It’s June, and that means the Supreme Court will be issuing the last opinions of the Term. There are some biggies, including the cell-site data case in Carpenter. USA Today says it’s been a good Term so far for privacy, but that will all change if the Court rules for the Government in Carpenter. Here’s the USA Today intro:
Terrence Byrd was arrested in Pennsylvania four years ago with body armor and 49 bricks of heroin in the trunk of a rental car he wasn't authorized to drive.
Ryan Collins was picked up a year earlier in Virginia with a stolen, orange-and-black motorcycle that twice had sped away from police.
Both men contested their arrests all the way to the Supreme Court, which last month ruled overwhelmingly in their favor for the same reason: Their privacy was breached.
In Byrd's case, the justices ruled 9-0 that his absence from the rental policy did not give police the right to search the car.
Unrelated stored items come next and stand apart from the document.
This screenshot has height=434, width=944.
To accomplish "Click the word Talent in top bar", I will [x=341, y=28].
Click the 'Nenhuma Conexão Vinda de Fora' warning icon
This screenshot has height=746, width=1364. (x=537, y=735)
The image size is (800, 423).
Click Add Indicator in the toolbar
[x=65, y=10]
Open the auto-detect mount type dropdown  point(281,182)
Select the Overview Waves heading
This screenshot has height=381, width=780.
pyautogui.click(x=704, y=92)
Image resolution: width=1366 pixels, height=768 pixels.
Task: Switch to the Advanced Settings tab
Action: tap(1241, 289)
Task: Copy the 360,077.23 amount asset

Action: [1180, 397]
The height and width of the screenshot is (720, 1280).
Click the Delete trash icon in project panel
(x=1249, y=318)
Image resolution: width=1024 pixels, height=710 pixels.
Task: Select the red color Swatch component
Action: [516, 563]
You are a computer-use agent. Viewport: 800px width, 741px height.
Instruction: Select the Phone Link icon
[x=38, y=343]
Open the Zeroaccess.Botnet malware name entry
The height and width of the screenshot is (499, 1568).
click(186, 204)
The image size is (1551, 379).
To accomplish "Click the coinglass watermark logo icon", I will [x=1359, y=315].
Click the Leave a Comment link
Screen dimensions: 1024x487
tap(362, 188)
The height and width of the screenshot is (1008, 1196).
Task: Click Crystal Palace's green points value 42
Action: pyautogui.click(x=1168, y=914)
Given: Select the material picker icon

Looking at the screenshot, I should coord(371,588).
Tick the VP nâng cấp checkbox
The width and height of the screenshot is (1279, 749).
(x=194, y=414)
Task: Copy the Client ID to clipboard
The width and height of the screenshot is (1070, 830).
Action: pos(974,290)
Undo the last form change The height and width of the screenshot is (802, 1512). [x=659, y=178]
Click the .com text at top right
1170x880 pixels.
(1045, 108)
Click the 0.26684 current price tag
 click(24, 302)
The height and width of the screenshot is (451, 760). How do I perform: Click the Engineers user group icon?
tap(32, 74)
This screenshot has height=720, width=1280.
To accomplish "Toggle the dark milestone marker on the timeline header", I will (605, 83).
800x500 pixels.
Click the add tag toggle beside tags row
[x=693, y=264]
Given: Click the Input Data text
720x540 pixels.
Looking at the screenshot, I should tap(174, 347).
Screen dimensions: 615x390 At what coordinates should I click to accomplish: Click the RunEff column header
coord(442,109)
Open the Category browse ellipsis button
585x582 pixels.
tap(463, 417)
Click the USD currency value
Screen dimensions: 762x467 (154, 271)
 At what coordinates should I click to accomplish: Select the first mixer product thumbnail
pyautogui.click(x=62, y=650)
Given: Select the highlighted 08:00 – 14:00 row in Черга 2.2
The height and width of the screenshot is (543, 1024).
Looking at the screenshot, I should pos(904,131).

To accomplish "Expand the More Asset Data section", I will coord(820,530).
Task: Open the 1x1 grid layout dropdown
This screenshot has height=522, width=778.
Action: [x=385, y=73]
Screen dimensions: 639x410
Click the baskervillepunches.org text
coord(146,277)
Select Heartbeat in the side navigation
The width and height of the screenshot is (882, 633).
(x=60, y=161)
Collins, they reasoned by an 8-1 margin, was protected because police invaded his girlfriend's private property without a warrant.
And in the coming weeks, the justices will decide whether police can track the past locations of suspects' cellphones for weeks or months in order to connect them to crimes under investigation. From the sound of oral arguments last November, the answer appeared to be no.
“They’re no longer disagreeing on whether there’s a right to privacy," says Marc Rotenberg, president of the Electronic Privacy Information Center, which seeks to protect privacy and civil liberties in the information age. "You're finding a high level of agreement on both wings of the court."